“Weighing on the stock market is widespread uncertainty about the impact of AI infrastructure spending on the earnings of the AI data center corporations. Nvidia’s strong report didn’t do much to resolve the known unknowns about AI spending,” Ed Yardeni of Yardeni Research told clients. “Also unnerving investors are recent reports that Softbank and Thiel Macro sold all their Nvidia shares. Michael Burry (the ‘Big Short’) continues to raise doubts about the accounting practices of the major AI companies.”
The icy AI atmosphere was set by a note from ING published November 19, titled, “AI’s habit of making stuff up is a growing concern.” Analyst Julian Geib said the “leading AI systems generate false claims at a rate of up to 40%.” The number of errors committed by AI is increasing, he adds: “While older models refused to answer almost 40% of queries, newer models are designed to answer virtually every request. … this shift from accuracy to fluency poses serious misinformation risks.”
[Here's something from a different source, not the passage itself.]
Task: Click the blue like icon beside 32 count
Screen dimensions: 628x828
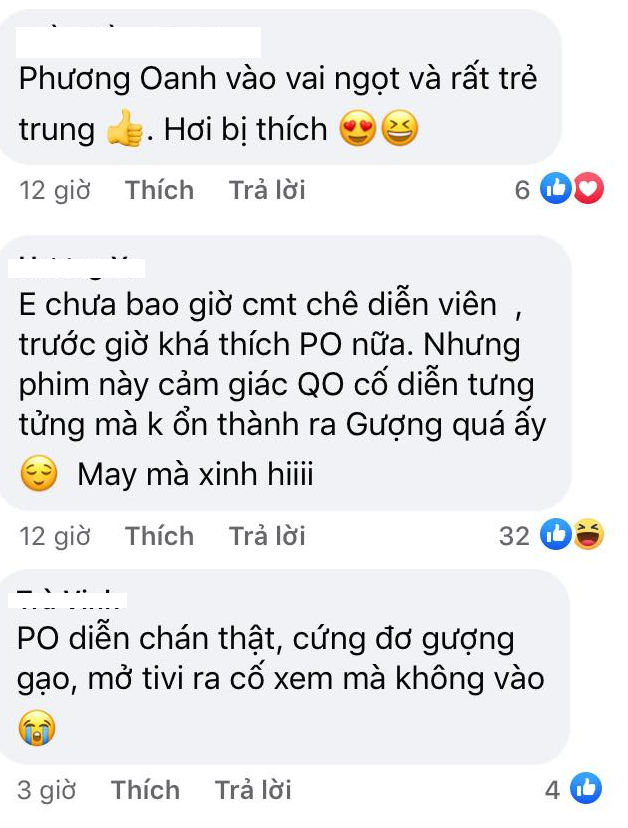Action: coord(556,534)
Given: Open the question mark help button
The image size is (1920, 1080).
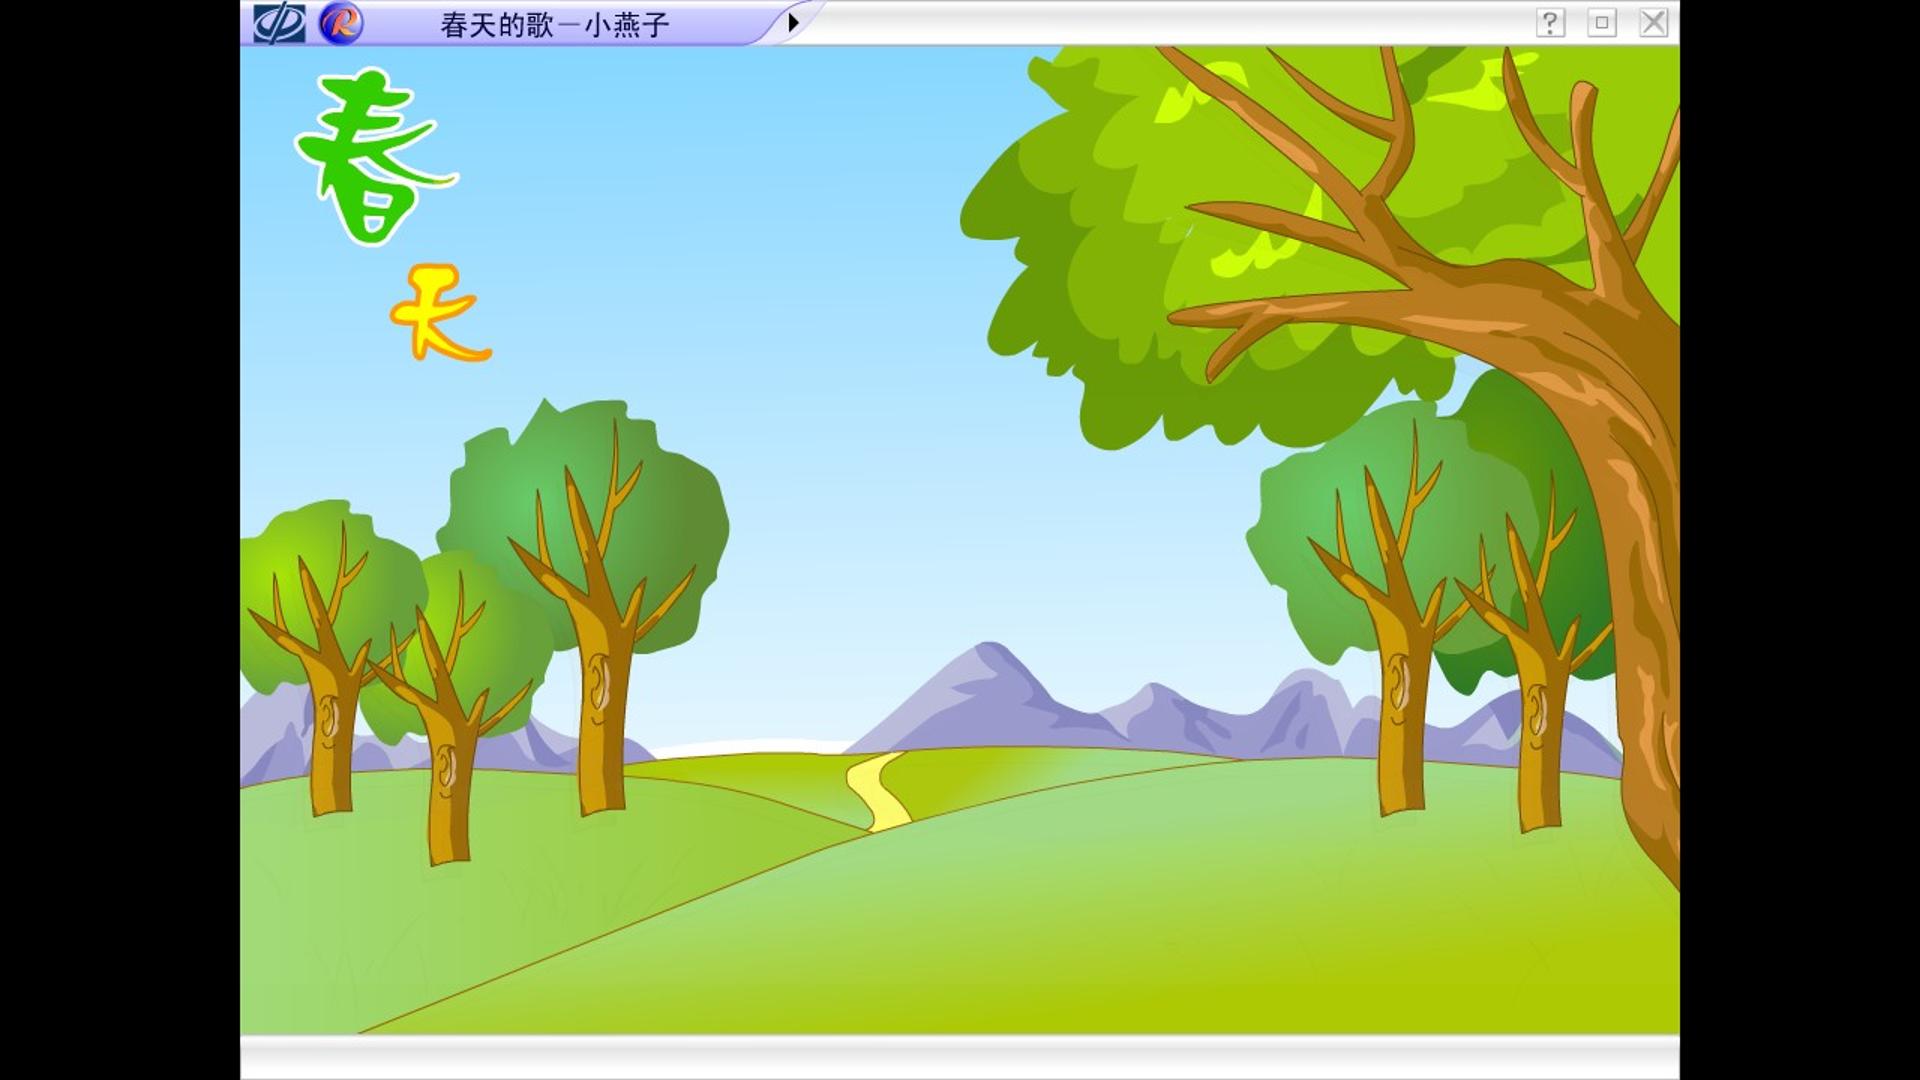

“The latest crypto convulsions would constitute hyperinflation, if crypto were a currency. Annualizing Bitcoin’s recent spending power collapse is equivalent to roughly 800% inflation,” UBS’s Paul Donovan told clients this morning in a note that took an unusually harsh line against crypto.
“When crypto demand collapses, there is no possibility of reducing crypto supply to bring about balance. … Money supply needs to fall when money demand falls—if it cannot, hyperinflation will be a regular risk. Hyperinflation is why crypto cannot be a currency,” he said.